Le Gouvernement bruxellois exige pour les bâtiments neufs une citerne d’eau pluviale mesurant 33 L pour chaque mètre carré de la superficie de la toiture. Pour les toitures inférieures à 100 m², l’installation des toitures vertes est considérée comme primordiale, voire indispensable.

 

Région flamande

 

Bruges

 

Politique intégrée de l’eau

 

Le Gouvernement flamand, lui aussi, a établi une réglementation de l’eau le 15 juin 2018 en modifiant le décret du 5 avril 1995. Cette réglementation porte sur des mesures et dispositions en termes de gestion des eaux souterraines. Elle vise également à la protection des eaux de surface contre la pollution.

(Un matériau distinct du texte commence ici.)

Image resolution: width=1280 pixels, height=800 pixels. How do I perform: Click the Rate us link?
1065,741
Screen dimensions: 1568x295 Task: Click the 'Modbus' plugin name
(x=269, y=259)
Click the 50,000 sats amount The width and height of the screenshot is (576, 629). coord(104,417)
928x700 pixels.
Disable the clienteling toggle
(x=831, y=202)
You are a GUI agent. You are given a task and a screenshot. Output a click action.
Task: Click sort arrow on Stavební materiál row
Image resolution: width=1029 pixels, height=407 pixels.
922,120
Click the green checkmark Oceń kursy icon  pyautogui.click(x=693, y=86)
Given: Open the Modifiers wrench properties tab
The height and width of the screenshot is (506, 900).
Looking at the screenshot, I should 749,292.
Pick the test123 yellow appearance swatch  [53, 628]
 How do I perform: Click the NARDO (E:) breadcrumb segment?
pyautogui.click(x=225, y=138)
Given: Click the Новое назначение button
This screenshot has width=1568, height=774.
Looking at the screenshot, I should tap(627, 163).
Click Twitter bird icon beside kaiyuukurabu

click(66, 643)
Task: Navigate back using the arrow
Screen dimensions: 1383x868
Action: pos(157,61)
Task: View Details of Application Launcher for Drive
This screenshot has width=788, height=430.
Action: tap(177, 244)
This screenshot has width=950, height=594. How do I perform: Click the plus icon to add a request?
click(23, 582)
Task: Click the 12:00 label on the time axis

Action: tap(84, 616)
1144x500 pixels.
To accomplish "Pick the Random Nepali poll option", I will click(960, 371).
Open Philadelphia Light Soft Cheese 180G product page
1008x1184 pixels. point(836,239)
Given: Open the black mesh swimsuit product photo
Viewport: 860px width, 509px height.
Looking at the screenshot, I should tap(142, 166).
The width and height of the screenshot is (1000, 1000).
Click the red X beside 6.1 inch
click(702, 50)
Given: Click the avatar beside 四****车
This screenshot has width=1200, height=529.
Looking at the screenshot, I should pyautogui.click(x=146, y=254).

Par ailleurs, elle codifie les eaux destinées à l’utilisation humaine et définie les cours d’eau non navigables. Cette politique est formulée en se fondant sur des décrets et des lois bien distinctes. 

 

Rejet des eaux usées

 

En Flandre, il est strictement interdit de déverser les eaux usées dans les zones extérieures. Les dispositions en vigueur tendent à protéger l’homme, la faune et la flore. Puisqu’elles contiennent des germes pathogènes pouvant contaminer les résidents de la commune. De plus, le pH des eaux domestiques ne doit pas être supérieur à 9 ou inférieur à 6,5.

Les eaux usées, avant d’être déversées dans des stations d’épuration dédiées, doivent répondre à un échantillon représentatif. Ce dernier ne doit en aucun cas contenir des huiles, des graisses ou autre matière flottante. L’installation doit être conforme aux normes et exempte de fuites et robuste à la corrosion.

 

Séparation des flux des eaux usées

 

Selon l’arrêté du 08 avril 2011, l’évacuation privée des eaux usées devrait impérativement se conformer aux prescriptions légales et techniques. Ainsi, le Code flamand de l’Aménagement du Territoire exige un contrôle de l’évacuation privée quand il s’agit de :

 

  • D’une construction neuve ou de reconstruction dont la surface est supérieure à 40 mètres carrés.
  • D’un nouveau raccordement ou d’une nouvelle installation d’assainissement individuel.
  • D’une habitation ayant moins de 5 ans et dont les égouts sont aménagés séparément dans le domaine public.

 

En effet, l’objectif de cet arrêté est de vérifier si l’évacuation privée est conforme par rapport au raccordement domestique ou encore au système d’assainissement individuel. De plus, de s’assurer que les eaux pluviales sont séparées des eaux usées.

 

Mesures contre les inondations

 

D’après les dispositions générales de 5 juillet 2013, toute construction doit être équipée d’une citerne d’eau pluviale, d’un système d’infiltration et d’un système tampon permettant d’assurer la rétention d’eau pluviale. Il est obligatoire pour les bâtiments neufs qu’ils disposent d’une citerne d’eau pluviale, dont la capacité minimum est à 5 000 litres. De même, les bâtiments ayant une superficie inférieure à 250 mètres carrés doivent obligatoirement être équipés d’un système d’infiltration dont la surface drainée se calcule comme suit : [4 m² /100 m² + 25 l /m²].